[Problema 1] No texto sobre Século, 1910, para onde foge Jenni, a filha de Nemo?
[Problema 2] Extraia do texto sobre Século o trecho que vai de "Nessa altura, vamos" até "possibilidade de vida.".

[Texto para leitura]
---

Na primeira parte de Século, 1910, logo de cara somos apresentados a questão que norteará a história.

Oliver Haddo, um personagem inspirado na figura real de Aleister Crowley, pretende dar início ao apocalipse gerando uma Moonchild, um bebê gerado com a alma de um ser etéreo que vai salvar e aprimorar a raça humana. Alertados por um sonho de Thomas Carnacki, a Liga, ainda trabalhando pro governo britânico, tenta impedir os planos do mago, acabando por informar a Haddo que esta é a sua missão.

Em paralelo à trama da Liga, testemunhamos também os momentos finais de Nemo, isolado em sua Ilha desde o final do século passado. E conhecemos Jenni, a filha de Nemo, que resiste a ideia de tomar o lugar do pai como conquistadora e guerreira dos oceanos, fugindo para Londres, onde acaba sendo vítima de um estupro coletivo, sem que ninguém apareça para lhe salvar, deixando cada vez mais explícita como a relação entre homens e mulheres é o que definirá, afinal, o destino do mundo.

Nessa altura, vamos dar um salto até 1964, nos anexos de Século, que contam uma aventura de ficção científica aos moldes das publicações da época, um toque de absurdo para cada dose de ciência. Nessas páginas, o grande vilão do primeiro volume, o M., que descobrimos se tratar de James Moriarty, o arqui-inimigo de Sherlock Holmes, é resgatado de seu túmulo gelado no espaço e usado como “sementário” por amazonas lunares. Como acontece no Monstro do Pântano, aqui, o mais perverso se junta ao mais puro para gerar uma nova possibilidade de vida.

---

[Extrato de dados]

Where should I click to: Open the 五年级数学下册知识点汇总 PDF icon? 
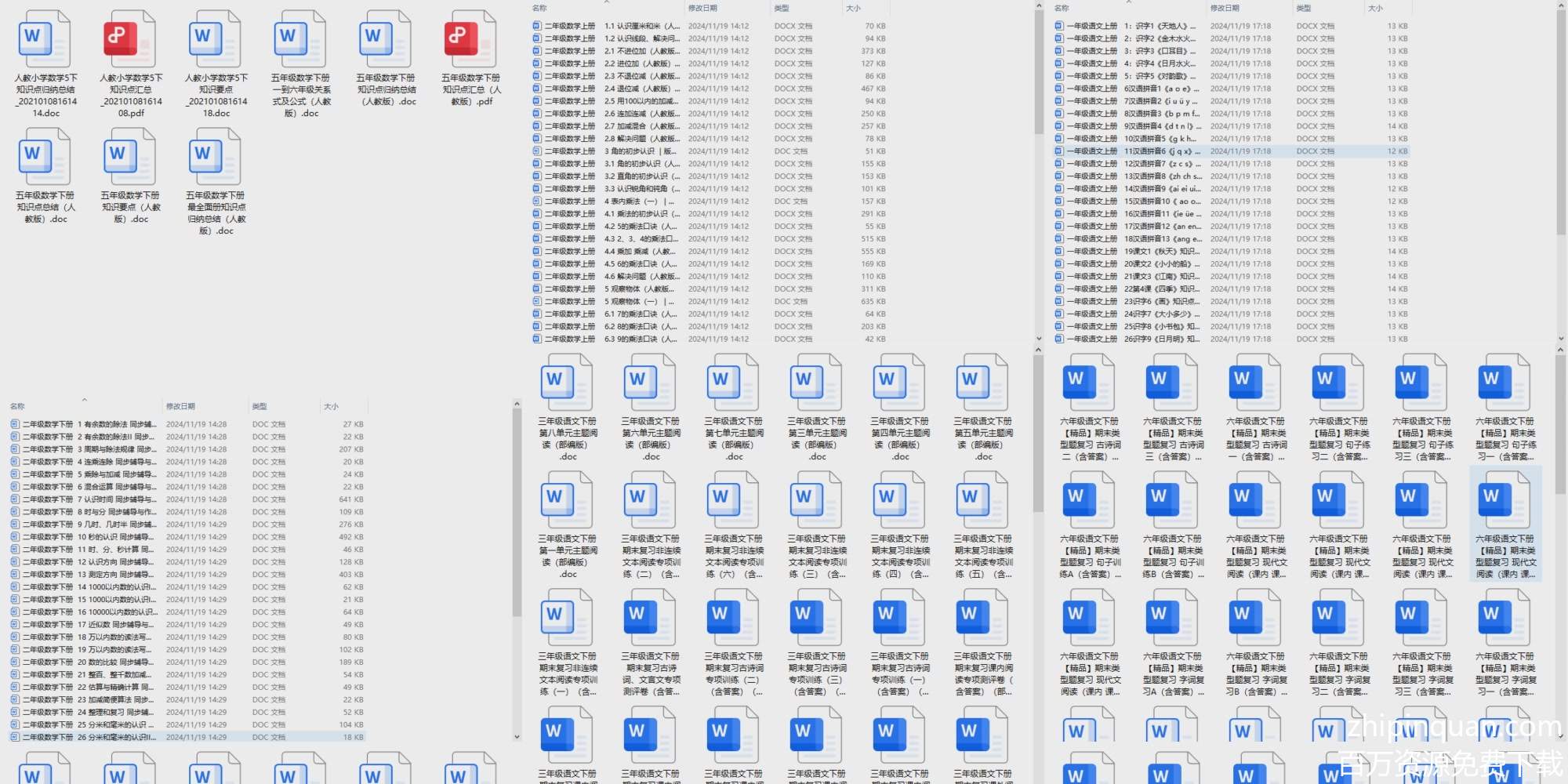471,39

---

[Espaço para resposta 1] Para Londres.

[Espaço para resposta 2]
Nessa altura, vamos dar um salto até 1964, nos anexos de Século, que contam uma aventura de ficção científica aos moldes das publicações da época, um toque de absurdo para cada dose de ciência. Nessas páginas, o grande vilão do primeiro volume, o M., que descobrimos se tratar de James Moriarty, o arqui-inimigo de Sherlock Holmes, é resgatado de seu túmulo gelado no espaço e usado como “sementário” por amazonas lunares. Como acontece no Monstro do Pântano, aqui, o mais perverso se junta ao mais puro para gerar uma nova possibilidade de vida.